An ImagePullBackOff error can occur if the image path is incorrect, the network is down, or the kubelet cannot authenticate with the container registry.
Common reasons and solutions:
Pod spec uses incorrect repository name -> edit the pod spec and provide the correct registry.
Unable to access container registry -> restore network connectivity and allow pods to retry pulling images.
The pod does not have the correct credentials to access the image -> add a secret with the correct credentials and reference it from the pod spec.
Pending Nodes Exist, But Cluster Does Not Scale Up
Here are a few reasons cluster autoscaler might not be able to scale your cluster and what you can do about them:
Pod specifications prevent certain pods from being evicted from a node—change pod specs or ensure you have nodes available with the required criteria.
Node group has a minimum size—reduce the minimum size in CA configuration.
Node has scale-down-disabled": "true" annotation—remove the annotation from the pod spec.
If Cluster Autoscale seems to have completely stopped working, follow the steps below:
Make sure cluster autoscaler is running—you can view the latest events emitted by the kube-system/cluster-autoscaler-status ConfigMap.

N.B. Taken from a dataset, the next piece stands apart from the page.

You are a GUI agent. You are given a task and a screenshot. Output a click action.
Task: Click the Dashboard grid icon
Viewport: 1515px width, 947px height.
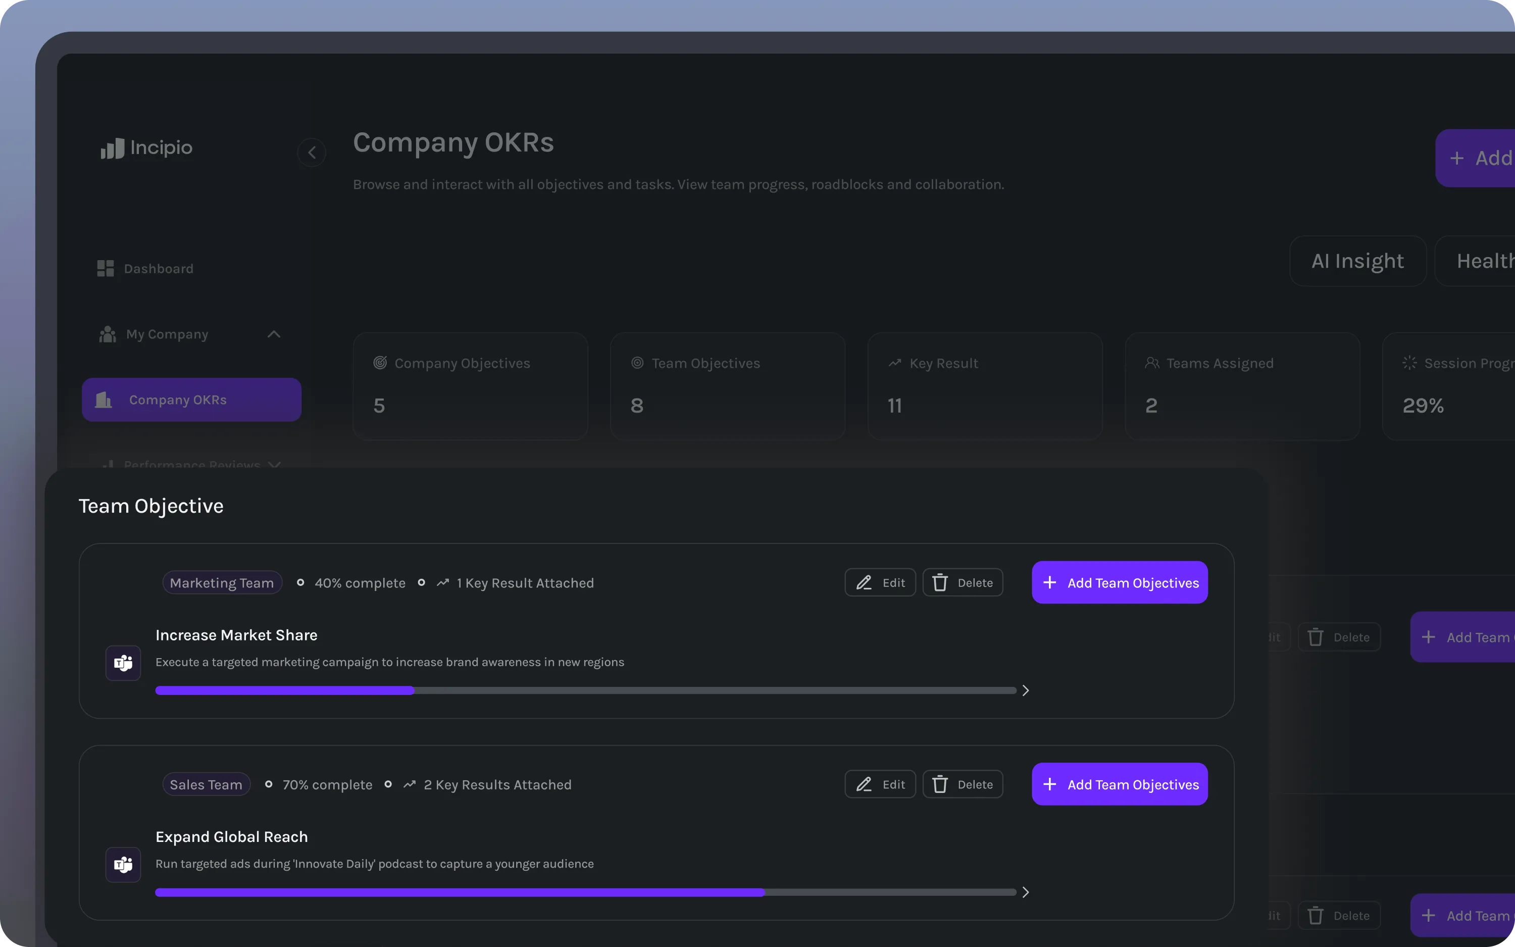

Check that cluster and node groups are okay—this should be reported by the same ConfigMap.
Check for unprepared nodes—in cluster autoscaler version 1.24 or later, if nodes don't seem ready, check the resourceUnready count. This could mean a device driver is failing to mount a required hardware resource.
Conclusion
In this article, I explained the basics of Kubernetes autoscaling and three autoscaling tools you can use:
HPA—HPA is a form of autoscaling that increases or decreases the number of pods based on CPU utilization.
VPA—VPA automatically sets container resource requests and limits based on usage.
Cluster autoscaler—The cluster autoscaler increases or decreases the size of a Kubernetes cluster based on the presence of pending pods and various node utilization metrics.
I hope this will be useful as you implement autoscaling in your Kubernetes clusters.